◆ EXERCISE GOAL ◆
Please set down the passage from the text on immigration detention below word for word, starting with "Jasmin says that" and going on through "treatment of immigrants.".

A 2025 investigation into human rights abuses in immigration detention by U.S. Senator Jon Ossof found “41 credible reports of physical and sexual abuse… 14 credible reports of mistreatment of pregnant women, and 18 credible reports of mistreatment of children.” Additionally, a study conducted by public health scholars published in the Journal of the American Medical Association found that between 2018 and 2022, “of 129 facilities included, 90 (70.3%) reported allegations over a 44-month period.” 

While independent oversight ICE controlled prisons has been largely ineffective at preventing sexual violence, Trump’s DHS has gutted the offices responsible for conducting these audits. 

Jasmin says that CCWP’s work treats ICE, State, and Federal prisons as pieces of the same carceral system, and that opposition to one is an opposition to all. “Whether it’s ICE or BOP,” she says, “they must be held accountable for their crimes.”

ICE wants more beds in the Bay

Reverend Deborah Lee is the Co-Executive Director of the Interfaith Movement for Human Integrity, a coalition of religious leaders throughout California that "defend the humanity of the immigrant and fight for the rights of the incarcerated" through policy advocacy and political organizing against FCI Dublin and ICE's inhumane treatment of immigrants.

Rev. Deborah Lee, organizer with the Interfaith Movement for Human Integrity (Marcus Gabbert)

◆ DATA BLOCK ◆
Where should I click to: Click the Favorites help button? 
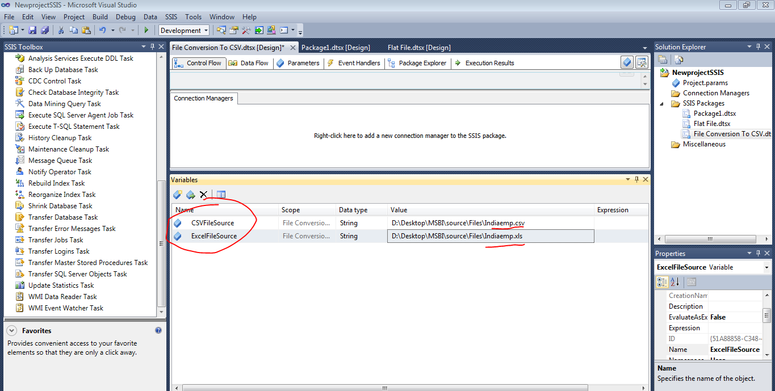coord(158,330)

◆ OUTPUT BELOW ◆
Jasmin says that CCWP’s work treats ICE, State, and Federal prisons as pieces of the same carceral system, and that opposition to one is an opposition to all. “Whether it’s ICE or BOP,” she says, “they must be held accountable for their crimes.”

ICE wants more beds in the Bay

Reverend Deborah Lee is the Co-Executive Director of the Interfaith Movement for Human Integrity, a coalition of religious leaders throughout California that "defend the humanity of the immigrant and fight for the rights of the incarcerated" through policy advocacy and political organizing against FCI Dublin and ICE's inhumane treatment of immigrants.